**Task:** For each entry below, write an exact copy and leave out the images.

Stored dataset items
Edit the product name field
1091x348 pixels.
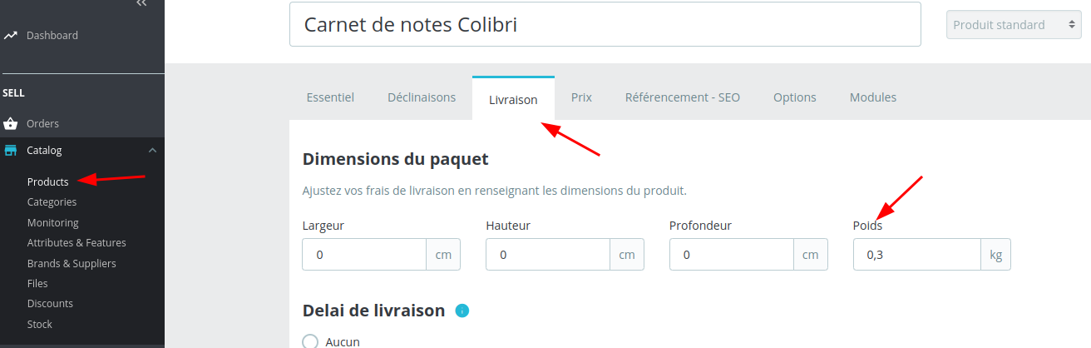point(605,25)
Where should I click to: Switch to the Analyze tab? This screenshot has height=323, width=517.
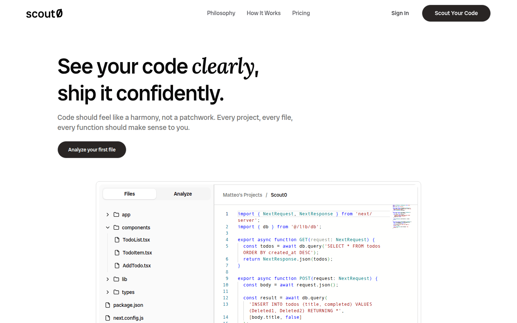[x=183, y=194]
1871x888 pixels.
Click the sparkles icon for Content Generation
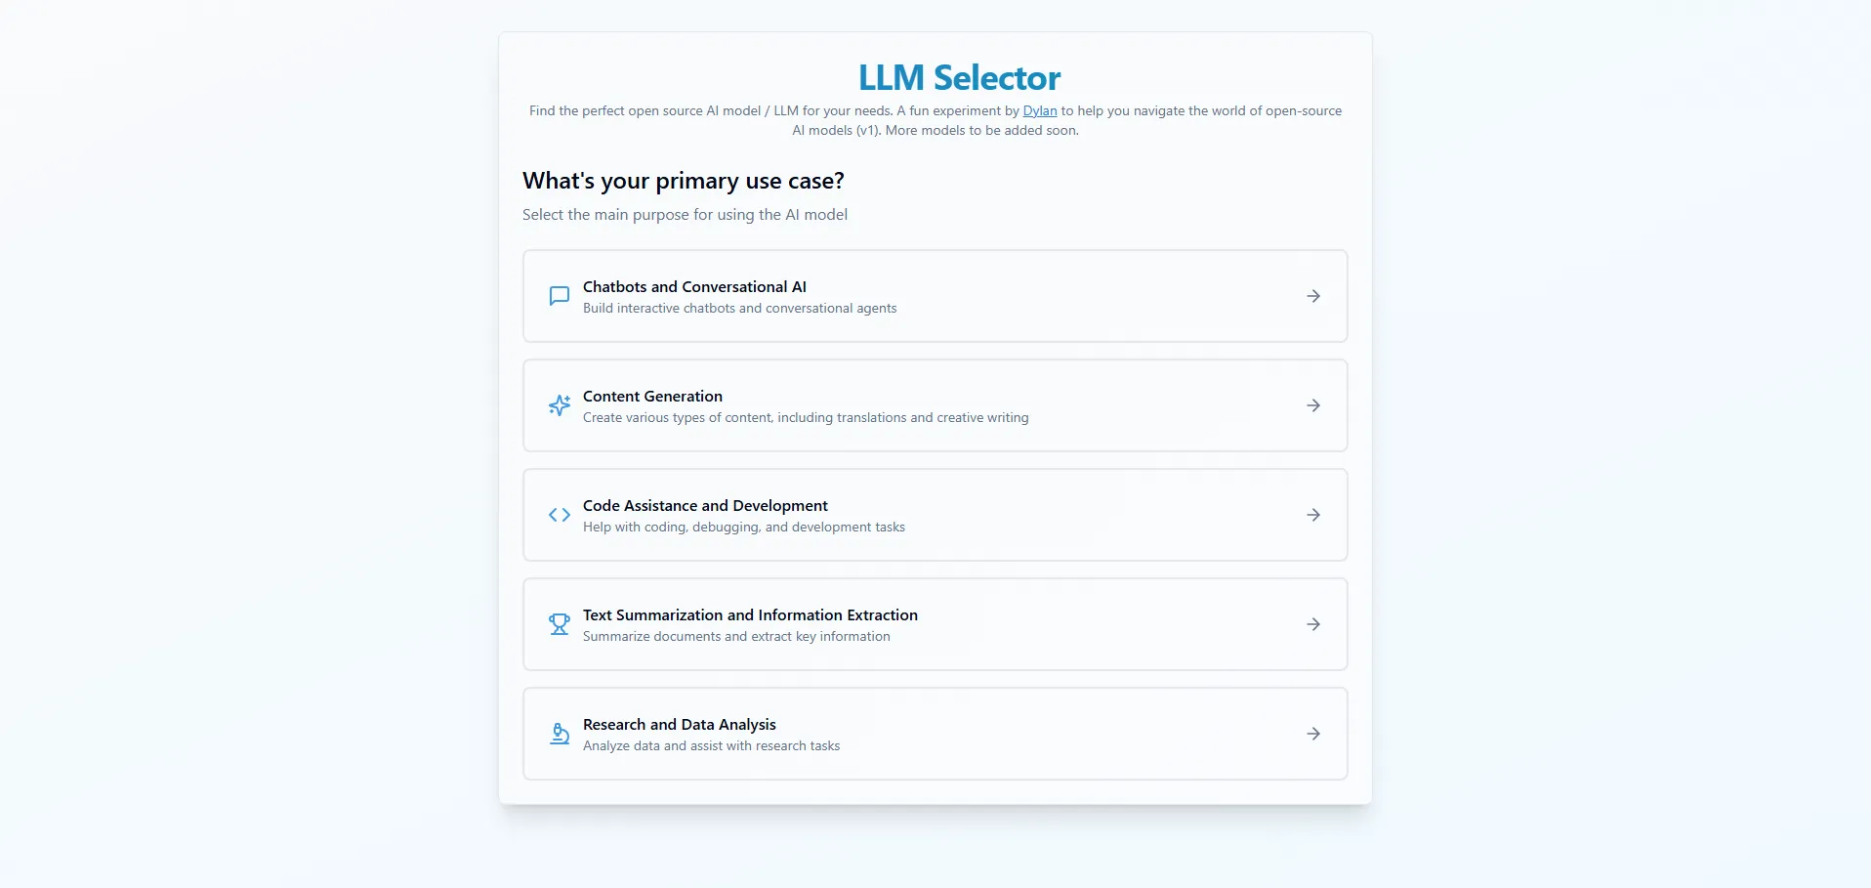point(559,405)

**Answer space:**
Edit the product name field
1091x348 pixels.
point(605,25)
Where should I click to: Switch to the Analyze tab? This screenshot has height=323, width=517.
[x=183, y=194]
1871x888 pixels.
Click the sparkles icon for Content Generation
point(559,405)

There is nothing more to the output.